(Stored data entries)
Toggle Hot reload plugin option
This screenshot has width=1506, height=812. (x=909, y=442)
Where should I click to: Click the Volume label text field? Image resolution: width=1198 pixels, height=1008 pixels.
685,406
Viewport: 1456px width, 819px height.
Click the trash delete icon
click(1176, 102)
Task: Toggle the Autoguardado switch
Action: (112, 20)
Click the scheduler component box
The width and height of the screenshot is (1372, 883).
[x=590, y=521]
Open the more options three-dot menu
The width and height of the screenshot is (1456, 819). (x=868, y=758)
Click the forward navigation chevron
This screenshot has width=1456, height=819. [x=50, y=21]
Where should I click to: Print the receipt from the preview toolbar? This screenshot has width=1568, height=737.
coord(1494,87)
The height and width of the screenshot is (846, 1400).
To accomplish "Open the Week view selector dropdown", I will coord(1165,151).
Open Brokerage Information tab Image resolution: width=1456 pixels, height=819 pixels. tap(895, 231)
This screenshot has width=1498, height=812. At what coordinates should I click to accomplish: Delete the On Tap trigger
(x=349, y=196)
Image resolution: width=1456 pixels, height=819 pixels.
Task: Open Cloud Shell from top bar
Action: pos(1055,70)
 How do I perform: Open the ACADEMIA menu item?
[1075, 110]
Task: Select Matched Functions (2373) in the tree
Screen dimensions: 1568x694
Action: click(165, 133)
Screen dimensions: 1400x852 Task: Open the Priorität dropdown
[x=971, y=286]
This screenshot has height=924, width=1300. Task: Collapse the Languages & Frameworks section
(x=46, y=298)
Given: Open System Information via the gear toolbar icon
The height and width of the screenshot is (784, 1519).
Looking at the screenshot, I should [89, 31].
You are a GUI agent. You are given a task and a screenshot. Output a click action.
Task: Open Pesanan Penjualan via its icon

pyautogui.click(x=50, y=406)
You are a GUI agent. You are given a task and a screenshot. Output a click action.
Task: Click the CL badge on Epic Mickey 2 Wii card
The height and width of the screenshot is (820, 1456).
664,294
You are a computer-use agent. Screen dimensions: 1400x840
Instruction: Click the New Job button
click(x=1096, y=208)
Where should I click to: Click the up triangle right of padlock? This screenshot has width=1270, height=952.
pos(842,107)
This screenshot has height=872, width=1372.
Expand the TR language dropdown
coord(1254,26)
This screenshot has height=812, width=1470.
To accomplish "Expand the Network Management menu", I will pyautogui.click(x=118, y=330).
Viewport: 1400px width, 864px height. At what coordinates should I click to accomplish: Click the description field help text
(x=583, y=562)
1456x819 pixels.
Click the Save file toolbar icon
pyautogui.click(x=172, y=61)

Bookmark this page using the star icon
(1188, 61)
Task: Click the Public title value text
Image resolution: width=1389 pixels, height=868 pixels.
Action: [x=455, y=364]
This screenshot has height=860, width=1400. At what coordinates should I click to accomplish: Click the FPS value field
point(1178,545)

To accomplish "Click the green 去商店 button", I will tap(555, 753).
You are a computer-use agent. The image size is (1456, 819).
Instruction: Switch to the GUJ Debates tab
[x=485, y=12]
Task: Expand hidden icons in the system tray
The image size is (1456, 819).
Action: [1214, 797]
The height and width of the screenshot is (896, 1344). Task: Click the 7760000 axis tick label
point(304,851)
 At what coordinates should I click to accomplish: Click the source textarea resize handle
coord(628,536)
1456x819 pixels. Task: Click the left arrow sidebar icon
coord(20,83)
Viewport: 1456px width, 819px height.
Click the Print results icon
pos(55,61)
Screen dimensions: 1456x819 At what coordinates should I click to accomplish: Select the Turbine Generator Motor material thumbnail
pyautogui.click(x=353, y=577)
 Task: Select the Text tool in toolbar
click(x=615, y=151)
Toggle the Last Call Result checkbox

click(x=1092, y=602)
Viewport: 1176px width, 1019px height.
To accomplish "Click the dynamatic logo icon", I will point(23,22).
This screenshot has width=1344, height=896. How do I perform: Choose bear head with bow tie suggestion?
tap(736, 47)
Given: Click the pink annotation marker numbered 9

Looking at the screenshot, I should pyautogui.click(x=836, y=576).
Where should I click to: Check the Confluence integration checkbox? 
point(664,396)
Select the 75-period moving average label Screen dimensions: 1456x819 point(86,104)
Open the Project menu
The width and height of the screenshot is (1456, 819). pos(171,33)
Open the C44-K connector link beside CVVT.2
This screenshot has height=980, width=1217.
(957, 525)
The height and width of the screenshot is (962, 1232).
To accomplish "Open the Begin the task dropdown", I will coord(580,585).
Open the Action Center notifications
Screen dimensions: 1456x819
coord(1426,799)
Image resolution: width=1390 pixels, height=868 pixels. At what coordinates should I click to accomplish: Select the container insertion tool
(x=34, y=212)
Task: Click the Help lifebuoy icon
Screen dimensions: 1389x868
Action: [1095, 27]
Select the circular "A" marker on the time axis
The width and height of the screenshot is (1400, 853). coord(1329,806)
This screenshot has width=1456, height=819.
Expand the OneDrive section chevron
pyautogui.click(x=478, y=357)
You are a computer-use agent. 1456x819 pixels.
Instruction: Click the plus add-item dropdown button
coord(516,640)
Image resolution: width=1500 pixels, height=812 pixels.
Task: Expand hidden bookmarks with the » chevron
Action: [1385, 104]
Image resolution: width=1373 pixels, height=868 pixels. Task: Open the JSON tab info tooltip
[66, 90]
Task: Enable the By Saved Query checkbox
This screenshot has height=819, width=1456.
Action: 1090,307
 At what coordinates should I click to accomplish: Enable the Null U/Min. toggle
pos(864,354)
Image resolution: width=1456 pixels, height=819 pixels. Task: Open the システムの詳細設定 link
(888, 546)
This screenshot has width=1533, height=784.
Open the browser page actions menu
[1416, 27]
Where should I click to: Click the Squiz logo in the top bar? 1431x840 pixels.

TASK TO COMPLETE -> Search the entries above for the word "computer", and copy every line where it occurs.

COMPLETED EXERCISE ->
You are a computer-use agent. Screen dimensions: 1400x840
You are a computer-use agent. The image size is (1456, 819).
You are a computer-use agent. 1456x819 pixels.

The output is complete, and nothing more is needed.